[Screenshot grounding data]
◇ ◇ ◇ ◇ ◇
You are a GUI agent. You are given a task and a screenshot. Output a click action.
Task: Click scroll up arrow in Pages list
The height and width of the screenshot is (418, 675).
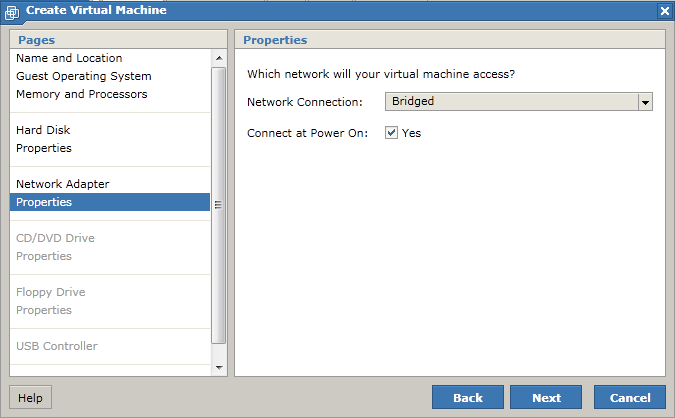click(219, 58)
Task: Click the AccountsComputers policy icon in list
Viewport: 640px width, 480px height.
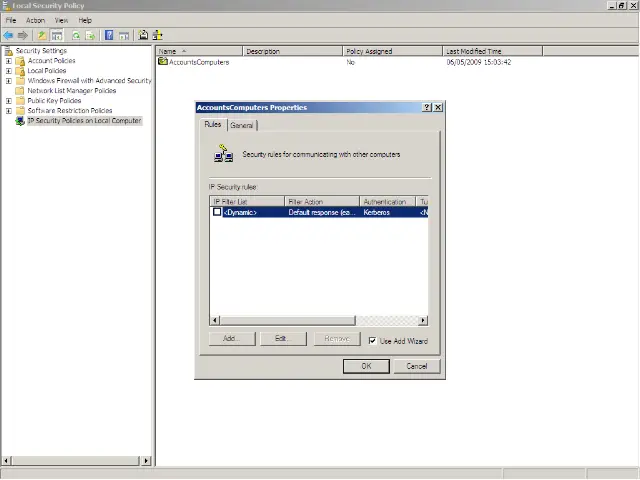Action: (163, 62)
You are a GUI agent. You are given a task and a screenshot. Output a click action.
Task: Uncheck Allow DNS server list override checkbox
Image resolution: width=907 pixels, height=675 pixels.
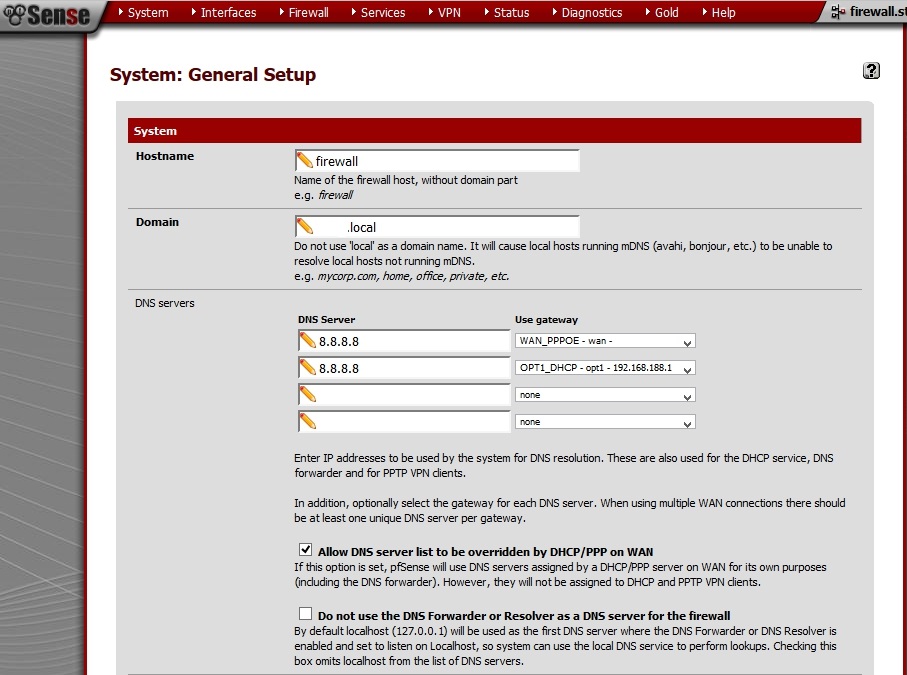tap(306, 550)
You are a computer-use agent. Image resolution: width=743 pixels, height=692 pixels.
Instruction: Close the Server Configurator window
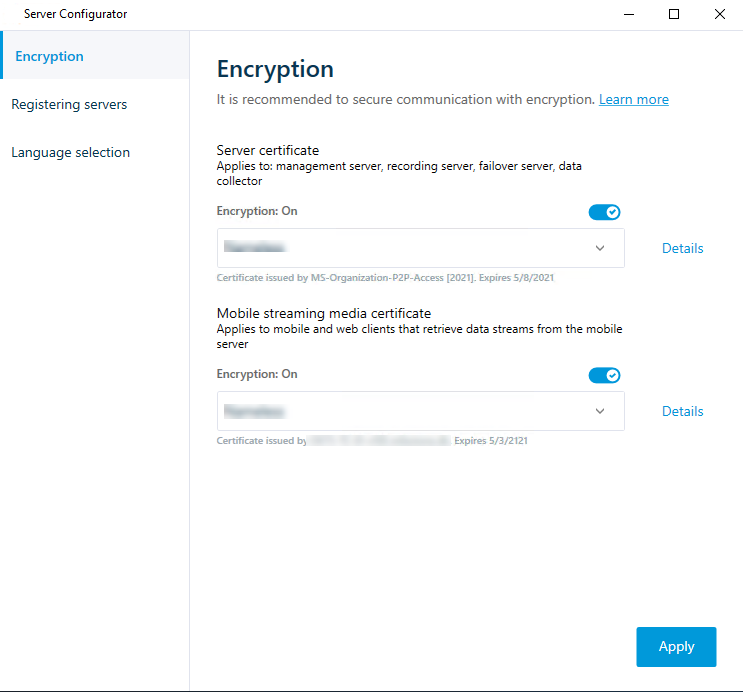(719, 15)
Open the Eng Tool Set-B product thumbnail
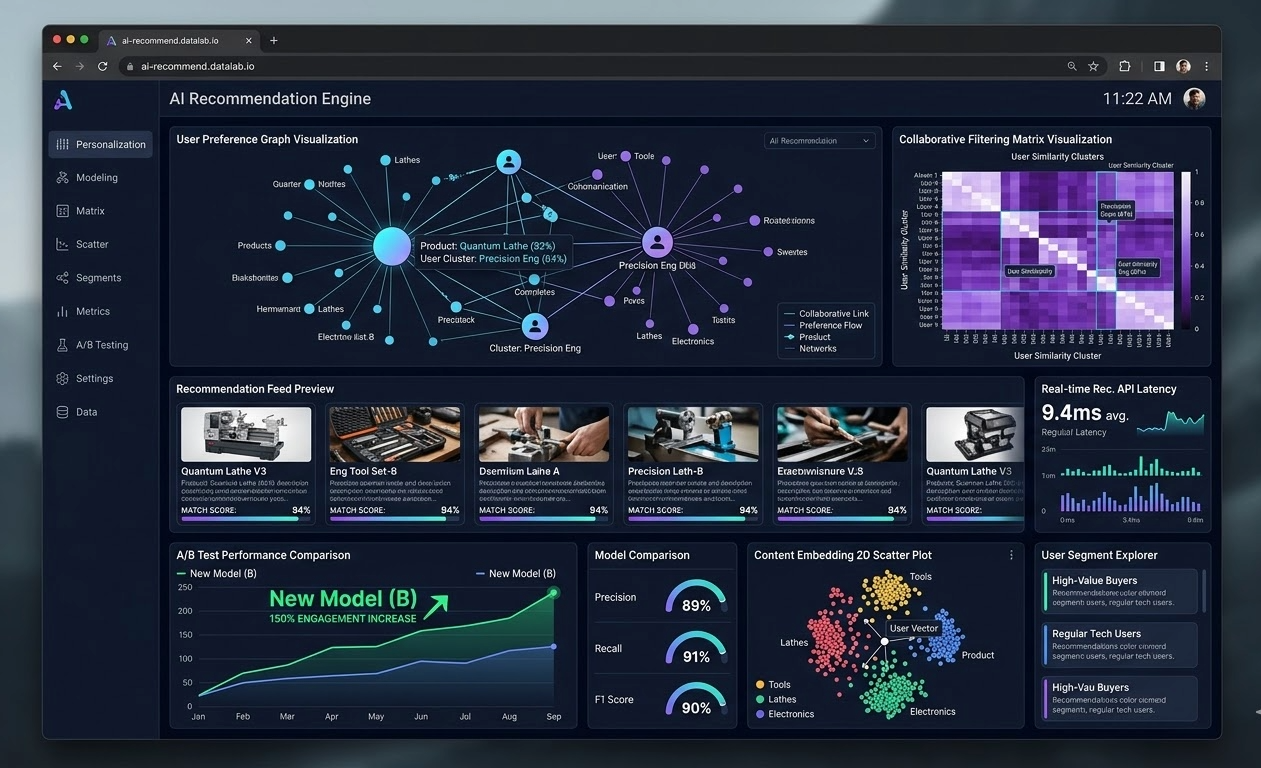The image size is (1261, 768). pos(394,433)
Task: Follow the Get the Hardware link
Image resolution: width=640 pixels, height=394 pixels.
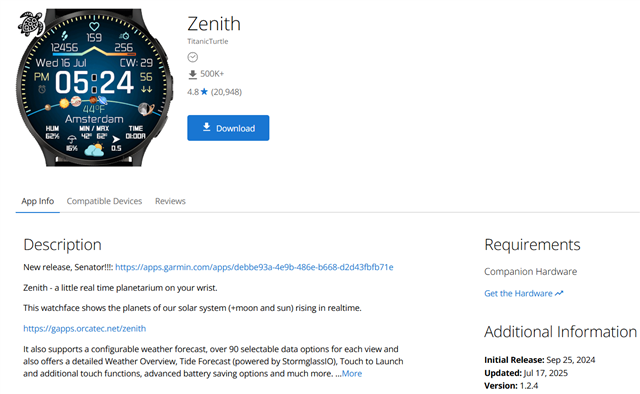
◇ ◇ ◇ ◇ ◇
= What needs to be done =
With the pictures left out, restate word for word every line of the data above, from the first down to the line that contains "Task: Click the".

= Answer space =
You are a GUI agent. You are given a task and a screenshot. Output a click action.
Task: Click scroll up arrow in Pages list
The height and width of the screenshot is (418, 675).
click(219, 58)
Task: Click the AccountsComputers policy icon in list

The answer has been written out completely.